### INPUT DATA
========================================================================
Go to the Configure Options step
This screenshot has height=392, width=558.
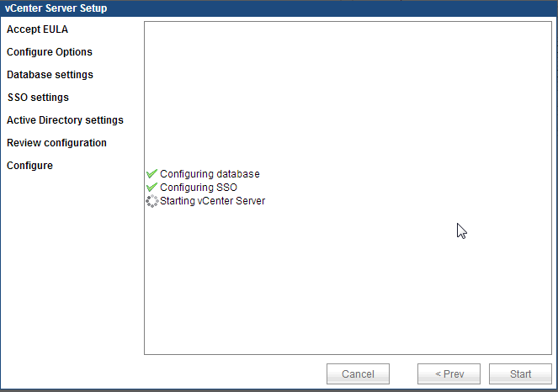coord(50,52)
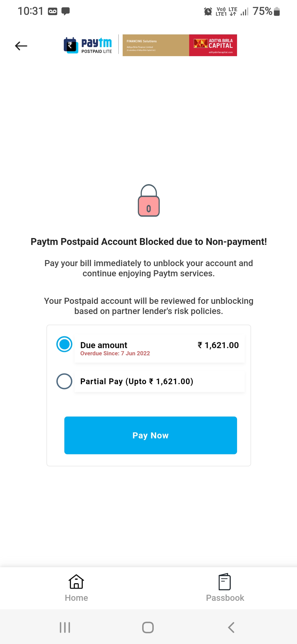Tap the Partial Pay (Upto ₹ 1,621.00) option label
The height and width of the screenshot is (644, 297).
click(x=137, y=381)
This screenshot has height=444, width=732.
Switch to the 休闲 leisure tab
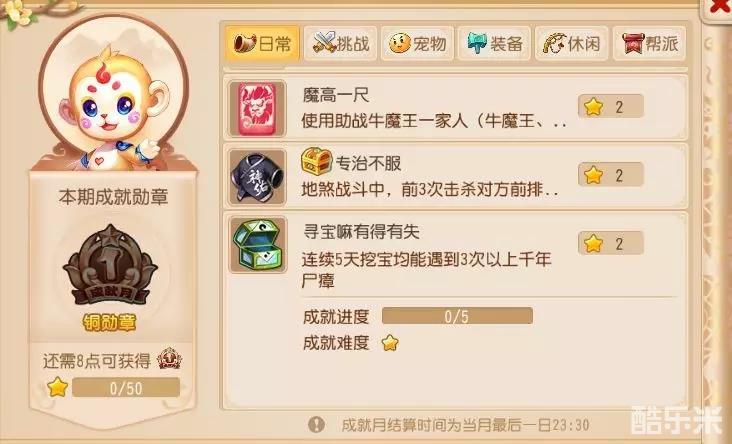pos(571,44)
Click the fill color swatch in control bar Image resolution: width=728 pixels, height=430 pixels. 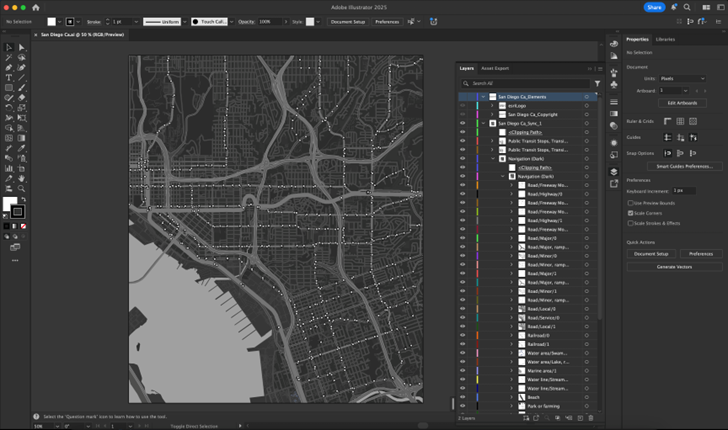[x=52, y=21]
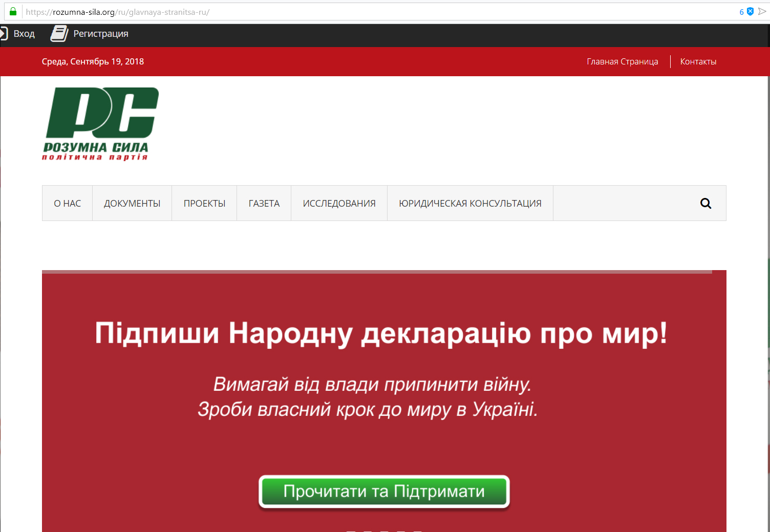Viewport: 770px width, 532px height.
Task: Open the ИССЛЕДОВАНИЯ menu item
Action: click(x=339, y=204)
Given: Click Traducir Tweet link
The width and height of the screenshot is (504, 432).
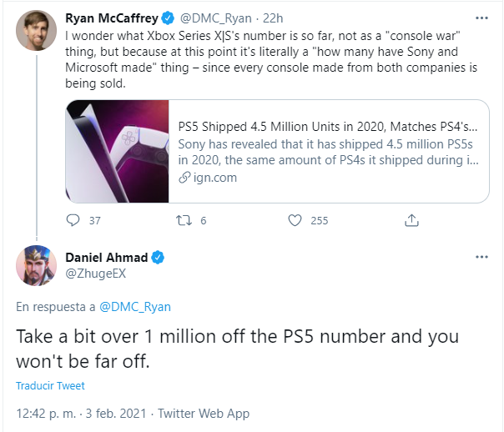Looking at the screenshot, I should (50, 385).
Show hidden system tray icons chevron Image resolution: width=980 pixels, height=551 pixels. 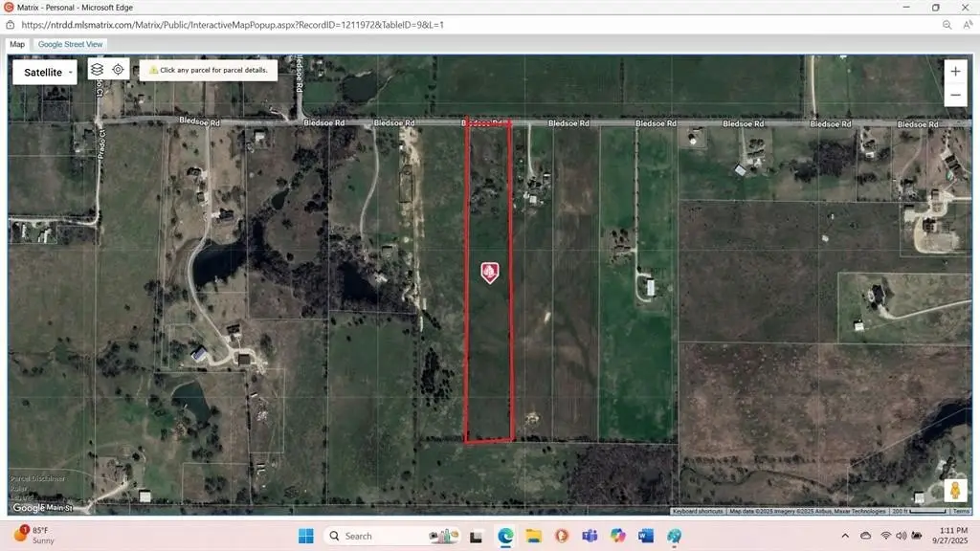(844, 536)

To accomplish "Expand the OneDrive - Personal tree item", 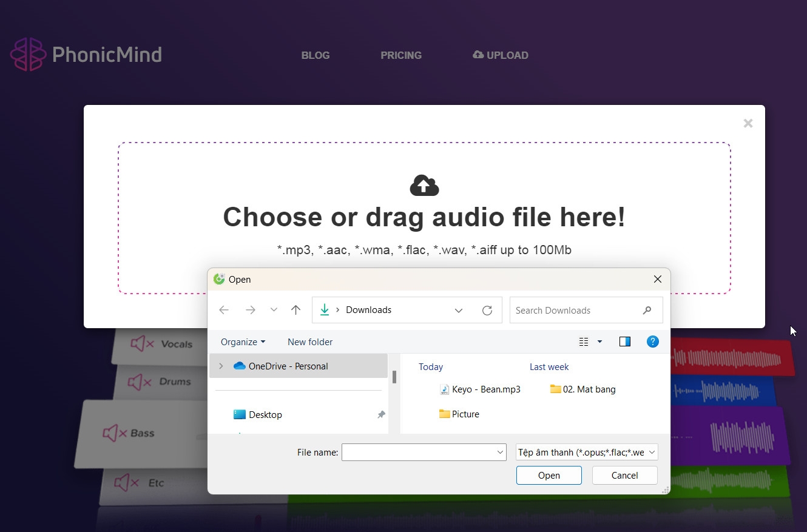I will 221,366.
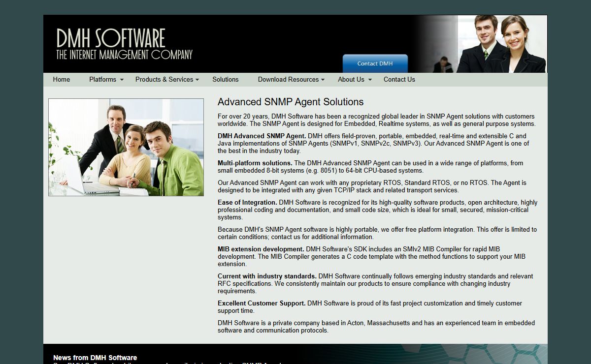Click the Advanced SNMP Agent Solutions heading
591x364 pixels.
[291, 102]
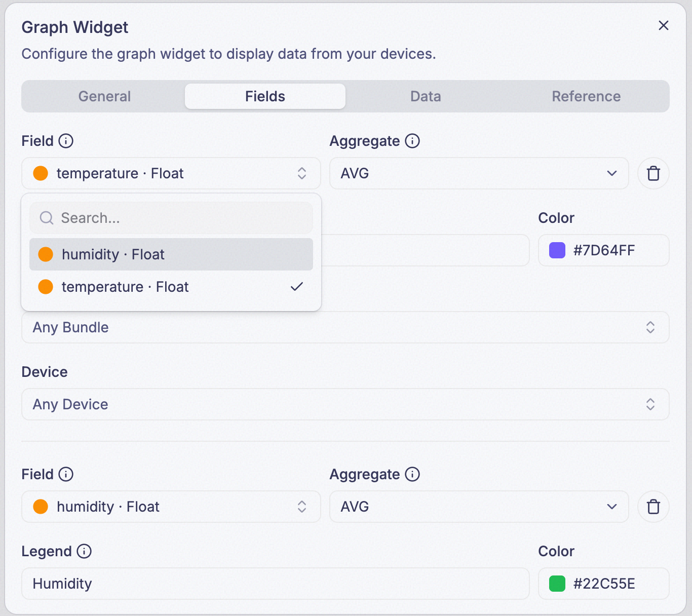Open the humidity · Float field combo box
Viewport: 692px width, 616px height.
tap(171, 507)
========================================================================
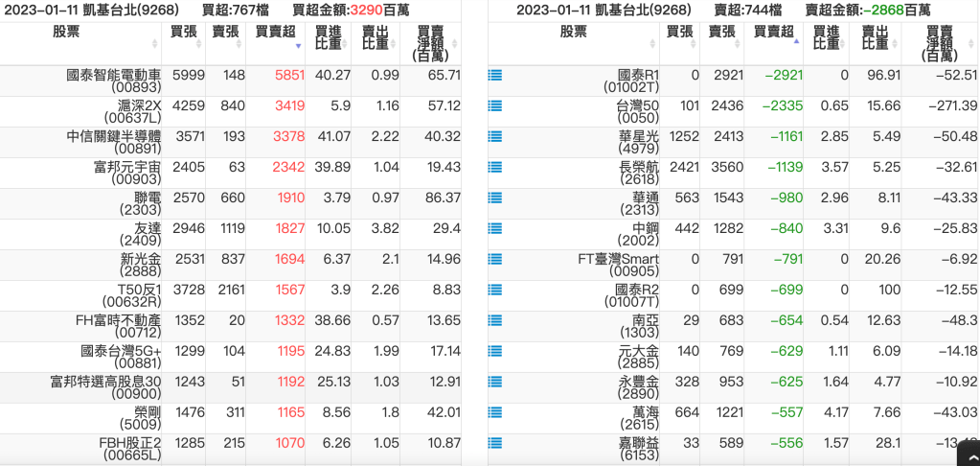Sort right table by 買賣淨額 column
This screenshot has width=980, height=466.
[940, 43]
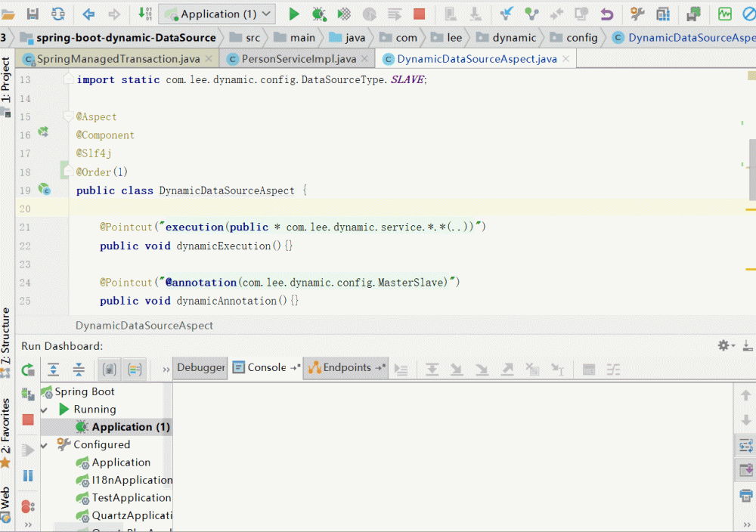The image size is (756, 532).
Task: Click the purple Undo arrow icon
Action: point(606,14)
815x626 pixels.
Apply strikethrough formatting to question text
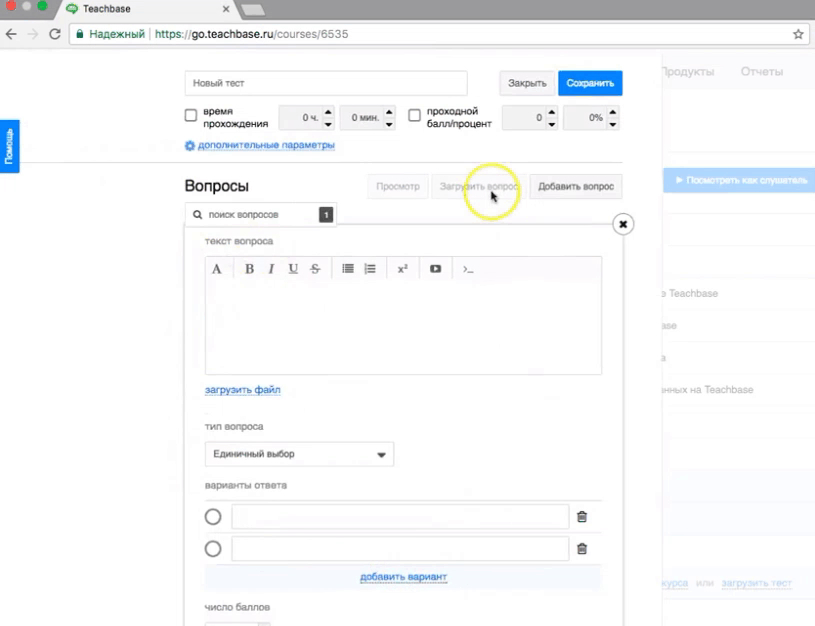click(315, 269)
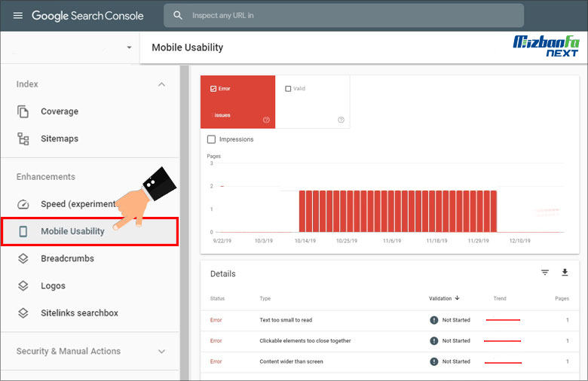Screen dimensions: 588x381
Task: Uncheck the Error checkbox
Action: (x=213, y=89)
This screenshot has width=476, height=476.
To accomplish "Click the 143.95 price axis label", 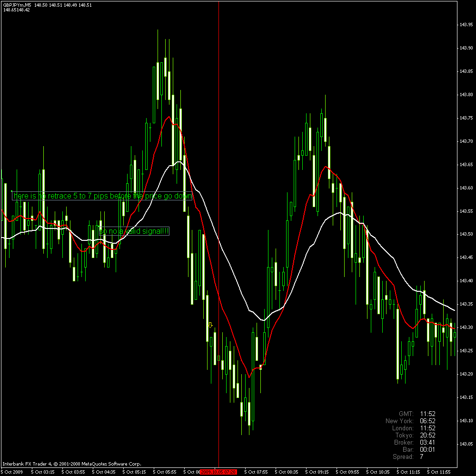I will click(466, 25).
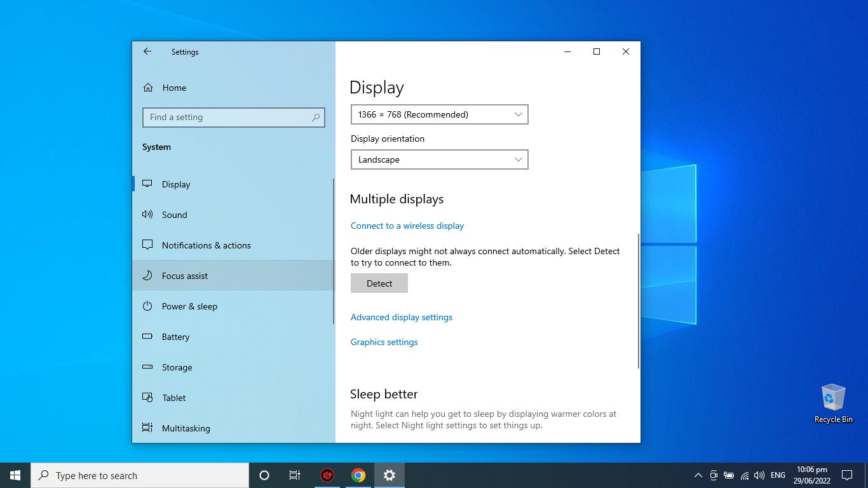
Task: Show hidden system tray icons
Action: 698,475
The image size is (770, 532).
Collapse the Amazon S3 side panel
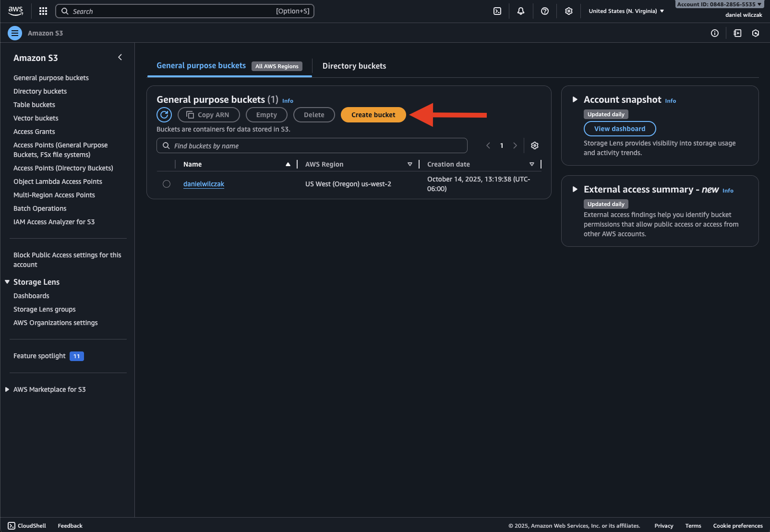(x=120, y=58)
========================================================================
### HOW TO COMPLETE THIS TASK
Respond with the exact lines above running from the one containing "Go to the Configure Options step" to the one containing "This screenshot has height=444, width=732.", both ends kept and no pictures included.

### FINISHED TASK
Go to the Configure Options step
This screenshot has height=392, width=558.
coord(50,52)
Tap the Partial Pay (Upto ₹ 1,621.00) option label
The height and width of the screenshot is (644, 297).
click(x=137, y=381)
This screenshot has height=444, width=732.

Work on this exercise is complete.